No one has been able to reach her. She has five sisters, and all have been trying to get in touch with her from various parts of the country, with no luck. Her area was not told to evacuate. So we are assuming she stayed put. She is 88 years old, lives on her own in a house, not a mobile home. She's also in the stages of heart failure and is on oxygen. I went on-line for a few hours to see if I could find out anything. Finally found a direct Red Cross number for her area. Called them and they took all the info. Now we wait. The police and fire departments are the ones who are going out and checking up on missing people. So all my other aunts and my Mom are freaked out. Then another aunt (one of the 'other five') had a serious stroke two days ago and it doesn't look good. I keep sitting here asking God to please not take them both at the same time. I don't know how my Mom or my other aunts could stand it.

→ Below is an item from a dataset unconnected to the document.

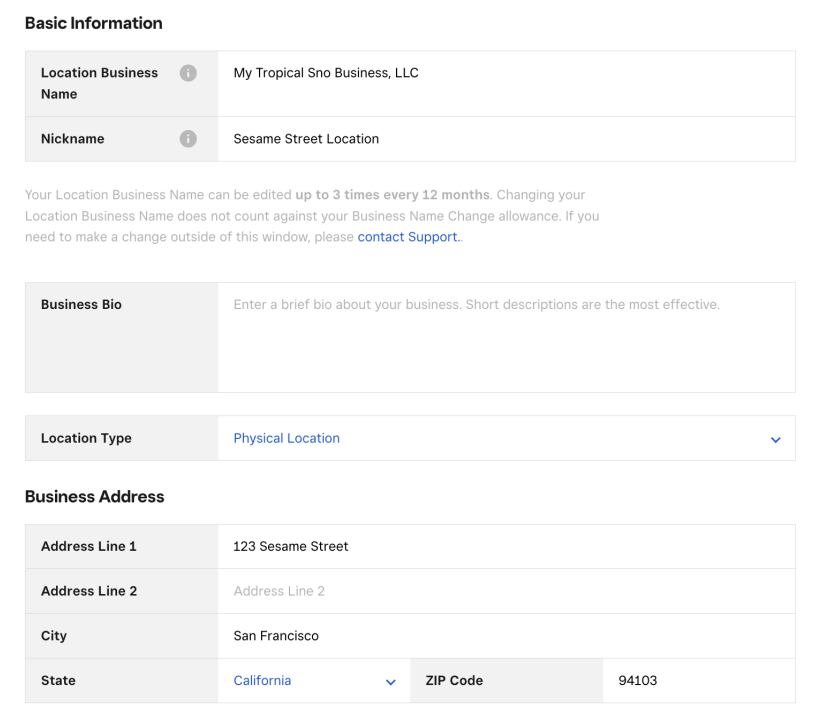Image resolution: width=825 pixels, height=728 pixels.
Task: Open the State dropdown chevron arrow
Action: pyautogui.click(x=390, y=682)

I did get through to the Red Cross by cell phone. All the local web sites in that area were down. If anyone needs the number, this is for the Port Charlotte area. The number is 1-866-438-4636. I had to wait on hold for about 20 minutes before someone could take my call. I'm sure that if they can't check for the area you are concerned about, they should be able to get you a phone number closer to the area where you have family, if anyone needs to check on someone.

One of the reasons I'm posting so late is that I can't get on-line tomorrow (dial-up) and we can't have the phone tied up in case they try to call us.

So please keep my Aunt Audrey from Port Charlotte in your thoughts. And my Aunt Faith, here in Calif. She's the one with the stroke.
I hate being 3,000 miles away and not being able to do more than make a phone call and then have to wait. I feel so sorry and so concerned for everyone hit by this horrible disaster.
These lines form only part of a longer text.